Untuk herpes zoster dapat diatasi dengan pemberian antivirus asiklovir atau vidarabin
secara oral 800 mg lima kali sehari selama 5 7 hari. Salmonella dapat diterapi dengan
antibiotik golongan kuinolon, ampisilin, kotrimoksazol, dan kloramfenikol (Katzung,
2002). Sedangkan golongan penisilin dan sefalosporin tidak digunakan karena
menyebabkan rash yang sensitif sehingga

dapat memperparah rash SLE (Isenberg and Horsfall, 1998).

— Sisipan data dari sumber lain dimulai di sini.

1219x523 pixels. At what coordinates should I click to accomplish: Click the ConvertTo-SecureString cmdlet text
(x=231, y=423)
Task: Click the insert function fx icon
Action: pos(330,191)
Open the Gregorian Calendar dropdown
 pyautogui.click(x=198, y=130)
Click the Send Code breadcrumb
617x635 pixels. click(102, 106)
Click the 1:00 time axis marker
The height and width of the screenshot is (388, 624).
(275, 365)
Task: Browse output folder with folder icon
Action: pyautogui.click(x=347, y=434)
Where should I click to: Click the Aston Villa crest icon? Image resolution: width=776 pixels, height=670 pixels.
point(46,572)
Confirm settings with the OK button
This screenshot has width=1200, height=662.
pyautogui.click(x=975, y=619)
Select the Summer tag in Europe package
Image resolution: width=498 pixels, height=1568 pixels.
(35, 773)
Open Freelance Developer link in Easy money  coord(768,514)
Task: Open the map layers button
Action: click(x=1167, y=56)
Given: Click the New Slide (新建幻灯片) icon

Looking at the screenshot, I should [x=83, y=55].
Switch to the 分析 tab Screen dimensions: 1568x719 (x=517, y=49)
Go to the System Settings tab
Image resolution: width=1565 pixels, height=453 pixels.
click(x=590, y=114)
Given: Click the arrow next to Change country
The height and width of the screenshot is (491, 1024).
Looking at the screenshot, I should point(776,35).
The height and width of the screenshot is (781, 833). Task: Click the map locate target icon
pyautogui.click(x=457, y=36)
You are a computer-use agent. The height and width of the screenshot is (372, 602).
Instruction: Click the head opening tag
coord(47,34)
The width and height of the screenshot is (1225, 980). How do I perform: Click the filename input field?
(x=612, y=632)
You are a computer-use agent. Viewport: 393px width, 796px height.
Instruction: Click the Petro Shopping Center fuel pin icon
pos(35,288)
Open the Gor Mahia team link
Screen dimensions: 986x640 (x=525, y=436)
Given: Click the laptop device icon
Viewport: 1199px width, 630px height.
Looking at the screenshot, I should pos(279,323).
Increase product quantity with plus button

Adanya infeksi
dari Candida dapat diatasi dengan pemberian amfoterisin B, flukonazol, dan
itrakonazol (Katzung, 2002).
Mikofenolat mofetil
Efektif pada lupus nefritis terutama pada pasien yang tidak menunjukkan respon dan
intoleran terhadap siklofosfamid. Mikofenolat mofetil mempunyai mekanisme kerja
antara lain menekan secara selektif proliferasi limfosit T dan B, pembentukan antibodi,
menghambat sintesis purin dan deplesi monosit dan limfosit (Chan et al., 2000). Selain
itu mikofenolat mofetil merupakan selektif, reversibel, dan inhibitor nonkompetitif dari
enzim inosine monophosphate dehydrogenase (IMPDH) yaitu enzim yang berperan
dalam sintesis de novo nukleotida guanosin dari limfosit sel B dan T (Sanquer, et al.,
1999). Toksisitas dari mikofenolat mofetil meliputi gangguan saluran cerna (mual dan
muntah, diare, dan nyeri abdomen) dan supresi myeloid (terutama neutropenia)
(Katzung, 2002) tetapi efek samping yang dimiliki tetap lebih rendah daripada
siklofosfamid serta tidak mempunyai efek mutagenik (Chan et al., 2000). Dosis yang
diberikan dua kali sehari sebesar 1 g dan setelah 12 bulan pemakaian dihentikan,
diganti dengan azatioprin (Rahman, 2001).